Meta will charge developers a 47.5% fee for selling items on its Horizon Worlds metaverse
Earlier this week, Facebook’s parent company Meta announced a pilot programme for developers to build items for its metaverse, Horizon Worlds. In a statement announcing the programme, a Meta spokesperson said that such monetisation tools would be “steps toward our long-term vision for the metaverse, where creators can earn a living and people can purchase digital goods, services, and experiences.”
However, while Meta allowing developers to monetise items in its virtual world could be an interesting new avenue for creators to earn, a report by CNBC has revealed that the platform will also impose a hefty charge in exchange for letting developers sell on Horizon Worlds.
According to the report citing a Meta spokesperson, the company will charge a whopping 47.5% fee for any item that a creator sells on Horizon Worlds. This fee will include a 30% ‘hardware platform fee’ in order to list the item through the Meta Quest Store, which is the portal for any apps and services sold for Facebook’s Oculus Quest virtual reality hardware. The remaining 17.5% will be charged by Horizon Worlds.
The report has caused developers to call out the Facebook group for the allegedly massive commission that it will charge creators looking to sell items on its platform. A key part of metaverse concepts lie in allowing creators to sell art, products and items as non-fungible tokens (NFTs), but no major NFT marketplace right now charges such astronomical fees from developers for selling their work.
For instance, popular NFT marketplace, OpenSea, charges a 2.5% commission for allowing creators to sell their work through the platform.
Facebook itself has been a vocal opponent of the 30% commission charged by Apple and Google for in-app purchases through the respective app stores. The company has lobbied to have the two tech giants allow third party payment options through their stores – a factor that many developers have already pointed out on social media platforms.
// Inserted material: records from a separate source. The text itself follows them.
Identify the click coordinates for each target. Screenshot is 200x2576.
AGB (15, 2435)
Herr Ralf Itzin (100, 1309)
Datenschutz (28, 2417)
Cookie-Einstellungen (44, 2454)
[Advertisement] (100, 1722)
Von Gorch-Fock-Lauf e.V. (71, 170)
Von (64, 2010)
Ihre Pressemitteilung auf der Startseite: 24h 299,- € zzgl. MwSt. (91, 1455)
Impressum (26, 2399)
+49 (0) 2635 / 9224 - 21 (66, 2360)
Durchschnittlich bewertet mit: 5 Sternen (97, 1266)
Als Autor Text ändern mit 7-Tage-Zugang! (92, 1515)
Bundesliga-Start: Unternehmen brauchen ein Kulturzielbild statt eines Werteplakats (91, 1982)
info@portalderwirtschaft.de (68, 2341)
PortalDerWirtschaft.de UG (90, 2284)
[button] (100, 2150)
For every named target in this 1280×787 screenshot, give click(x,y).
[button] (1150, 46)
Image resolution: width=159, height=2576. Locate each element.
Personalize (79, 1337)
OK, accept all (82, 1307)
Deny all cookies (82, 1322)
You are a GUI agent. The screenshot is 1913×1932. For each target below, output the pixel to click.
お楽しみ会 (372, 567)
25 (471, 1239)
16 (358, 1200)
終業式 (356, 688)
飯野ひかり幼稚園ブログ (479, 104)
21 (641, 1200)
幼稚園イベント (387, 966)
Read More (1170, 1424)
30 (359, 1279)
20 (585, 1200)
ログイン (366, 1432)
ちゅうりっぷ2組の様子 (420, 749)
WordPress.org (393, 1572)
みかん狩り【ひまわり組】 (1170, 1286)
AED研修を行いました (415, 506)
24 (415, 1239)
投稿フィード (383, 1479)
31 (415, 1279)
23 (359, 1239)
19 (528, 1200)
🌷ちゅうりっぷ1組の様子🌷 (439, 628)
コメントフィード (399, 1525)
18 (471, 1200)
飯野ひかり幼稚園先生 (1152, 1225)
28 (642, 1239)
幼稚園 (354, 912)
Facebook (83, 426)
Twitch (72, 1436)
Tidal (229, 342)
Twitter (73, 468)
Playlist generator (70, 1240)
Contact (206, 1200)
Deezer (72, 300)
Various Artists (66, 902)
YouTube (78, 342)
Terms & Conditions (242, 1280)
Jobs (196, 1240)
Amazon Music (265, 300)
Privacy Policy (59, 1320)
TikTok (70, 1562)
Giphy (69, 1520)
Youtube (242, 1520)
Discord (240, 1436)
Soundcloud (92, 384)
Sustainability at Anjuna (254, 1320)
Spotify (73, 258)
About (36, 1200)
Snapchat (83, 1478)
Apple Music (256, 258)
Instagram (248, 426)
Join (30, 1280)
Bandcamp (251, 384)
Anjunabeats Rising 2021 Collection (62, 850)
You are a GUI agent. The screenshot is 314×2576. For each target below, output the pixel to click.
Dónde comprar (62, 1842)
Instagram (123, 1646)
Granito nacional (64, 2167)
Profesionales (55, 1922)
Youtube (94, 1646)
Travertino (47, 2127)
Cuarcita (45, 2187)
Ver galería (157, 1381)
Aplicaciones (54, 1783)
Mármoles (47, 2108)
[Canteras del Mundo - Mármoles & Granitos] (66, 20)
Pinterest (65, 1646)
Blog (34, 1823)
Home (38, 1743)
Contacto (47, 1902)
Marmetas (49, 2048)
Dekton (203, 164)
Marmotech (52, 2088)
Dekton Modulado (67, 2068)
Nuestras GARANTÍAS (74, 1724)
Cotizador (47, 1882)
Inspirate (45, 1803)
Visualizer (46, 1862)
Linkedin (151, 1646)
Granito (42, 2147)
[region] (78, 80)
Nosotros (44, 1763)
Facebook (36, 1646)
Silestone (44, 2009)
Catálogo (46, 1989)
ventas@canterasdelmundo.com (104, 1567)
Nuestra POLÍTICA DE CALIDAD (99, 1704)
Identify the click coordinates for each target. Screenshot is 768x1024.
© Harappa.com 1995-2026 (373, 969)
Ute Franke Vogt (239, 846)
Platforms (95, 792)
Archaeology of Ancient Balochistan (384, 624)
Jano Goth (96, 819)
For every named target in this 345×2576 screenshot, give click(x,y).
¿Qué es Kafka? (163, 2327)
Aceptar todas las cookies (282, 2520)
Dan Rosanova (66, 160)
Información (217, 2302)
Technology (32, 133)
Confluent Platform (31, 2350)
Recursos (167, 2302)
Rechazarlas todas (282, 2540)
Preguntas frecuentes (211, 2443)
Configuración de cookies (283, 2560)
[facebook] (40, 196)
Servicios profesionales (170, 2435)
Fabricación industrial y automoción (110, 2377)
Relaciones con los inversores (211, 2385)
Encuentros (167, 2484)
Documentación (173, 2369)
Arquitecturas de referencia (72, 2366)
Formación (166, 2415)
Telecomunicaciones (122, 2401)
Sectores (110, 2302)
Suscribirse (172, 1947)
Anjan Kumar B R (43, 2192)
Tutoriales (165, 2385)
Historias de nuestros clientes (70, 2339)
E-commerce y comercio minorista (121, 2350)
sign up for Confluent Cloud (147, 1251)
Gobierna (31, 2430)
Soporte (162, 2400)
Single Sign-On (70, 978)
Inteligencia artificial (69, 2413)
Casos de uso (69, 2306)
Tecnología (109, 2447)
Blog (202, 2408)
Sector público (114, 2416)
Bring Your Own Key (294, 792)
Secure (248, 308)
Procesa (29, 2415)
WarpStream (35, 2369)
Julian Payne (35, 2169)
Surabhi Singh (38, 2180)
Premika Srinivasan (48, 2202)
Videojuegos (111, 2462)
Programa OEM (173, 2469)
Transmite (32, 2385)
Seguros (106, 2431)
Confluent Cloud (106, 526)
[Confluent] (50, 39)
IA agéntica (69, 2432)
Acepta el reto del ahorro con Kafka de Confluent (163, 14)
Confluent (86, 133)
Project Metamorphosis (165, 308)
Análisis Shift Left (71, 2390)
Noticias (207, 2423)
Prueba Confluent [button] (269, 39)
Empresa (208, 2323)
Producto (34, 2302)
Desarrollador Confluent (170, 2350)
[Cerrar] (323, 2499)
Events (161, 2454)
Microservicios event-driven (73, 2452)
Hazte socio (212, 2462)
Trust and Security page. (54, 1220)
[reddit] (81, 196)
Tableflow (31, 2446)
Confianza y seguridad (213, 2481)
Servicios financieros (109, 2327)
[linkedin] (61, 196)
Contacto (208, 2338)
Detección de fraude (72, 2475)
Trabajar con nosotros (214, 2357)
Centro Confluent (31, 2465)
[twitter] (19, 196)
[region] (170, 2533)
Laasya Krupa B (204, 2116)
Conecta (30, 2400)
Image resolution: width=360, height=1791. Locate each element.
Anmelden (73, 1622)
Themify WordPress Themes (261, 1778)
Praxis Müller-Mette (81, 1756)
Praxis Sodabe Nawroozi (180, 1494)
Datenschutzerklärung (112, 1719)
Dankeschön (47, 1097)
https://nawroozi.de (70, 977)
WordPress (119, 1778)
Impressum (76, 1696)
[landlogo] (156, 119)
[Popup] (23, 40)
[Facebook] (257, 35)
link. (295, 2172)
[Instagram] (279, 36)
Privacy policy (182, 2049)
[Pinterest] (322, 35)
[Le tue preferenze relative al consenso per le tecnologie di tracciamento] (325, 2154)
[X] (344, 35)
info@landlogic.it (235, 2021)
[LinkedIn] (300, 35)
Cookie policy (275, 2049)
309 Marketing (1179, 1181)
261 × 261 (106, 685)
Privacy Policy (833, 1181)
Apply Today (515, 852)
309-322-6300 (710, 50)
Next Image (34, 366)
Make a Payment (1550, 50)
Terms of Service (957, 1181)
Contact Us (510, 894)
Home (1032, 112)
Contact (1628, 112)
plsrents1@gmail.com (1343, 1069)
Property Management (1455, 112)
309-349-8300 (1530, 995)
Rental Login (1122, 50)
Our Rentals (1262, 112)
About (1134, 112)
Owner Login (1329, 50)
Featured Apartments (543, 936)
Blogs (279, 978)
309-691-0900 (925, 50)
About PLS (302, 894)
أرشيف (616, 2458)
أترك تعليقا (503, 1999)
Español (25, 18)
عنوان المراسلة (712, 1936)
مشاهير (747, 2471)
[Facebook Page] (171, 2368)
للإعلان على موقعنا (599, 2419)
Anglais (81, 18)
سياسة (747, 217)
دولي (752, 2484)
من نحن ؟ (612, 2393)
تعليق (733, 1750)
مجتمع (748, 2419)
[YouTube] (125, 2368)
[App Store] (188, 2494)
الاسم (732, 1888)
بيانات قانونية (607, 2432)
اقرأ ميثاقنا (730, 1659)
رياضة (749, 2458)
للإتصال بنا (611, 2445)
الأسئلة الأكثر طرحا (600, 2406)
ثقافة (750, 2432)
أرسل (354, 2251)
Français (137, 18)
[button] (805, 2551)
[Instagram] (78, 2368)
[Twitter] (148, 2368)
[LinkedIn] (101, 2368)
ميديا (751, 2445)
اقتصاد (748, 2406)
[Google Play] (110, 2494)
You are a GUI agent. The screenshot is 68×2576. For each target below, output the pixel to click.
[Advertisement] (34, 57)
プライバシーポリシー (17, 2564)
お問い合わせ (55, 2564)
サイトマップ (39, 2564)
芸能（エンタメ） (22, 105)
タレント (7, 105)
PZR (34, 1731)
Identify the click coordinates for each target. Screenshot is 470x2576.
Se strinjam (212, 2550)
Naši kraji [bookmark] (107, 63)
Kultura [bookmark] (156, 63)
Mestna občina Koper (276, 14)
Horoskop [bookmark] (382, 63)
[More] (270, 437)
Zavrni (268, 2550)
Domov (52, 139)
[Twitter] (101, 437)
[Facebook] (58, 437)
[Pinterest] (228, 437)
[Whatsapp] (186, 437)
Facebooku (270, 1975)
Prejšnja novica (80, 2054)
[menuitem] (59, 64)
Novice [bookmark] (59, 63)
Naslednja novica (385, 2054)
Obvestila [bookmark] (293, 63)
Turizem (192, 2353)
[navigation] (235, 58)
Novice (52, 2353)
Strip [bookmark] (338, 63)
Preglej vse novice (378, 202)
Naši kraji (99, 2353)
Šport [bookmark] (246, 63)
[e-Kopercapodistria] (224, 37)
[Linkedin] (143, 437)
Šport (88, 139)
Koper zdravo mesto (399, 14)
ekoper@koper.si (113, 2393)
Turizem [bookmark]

Meta and Facebook chief, Mark Zuckerberg, has previously spoken about creating alternative payment avenues for creators so that they can bypass the “difficult” commissions charged by Apple and Google. However, his own clause appears to be charging even more – nearly half of what a creator could be selling an NFT on Horizon Worlds for.
Meta is yet to issue an official statement on the commissions it plans to charge for sales on Horizon Worlds. The company maintains that the monetisation tools on its metaverse will remain available to a small set of creators for now, so there could be room to revise these charges once the ecosystem opens up.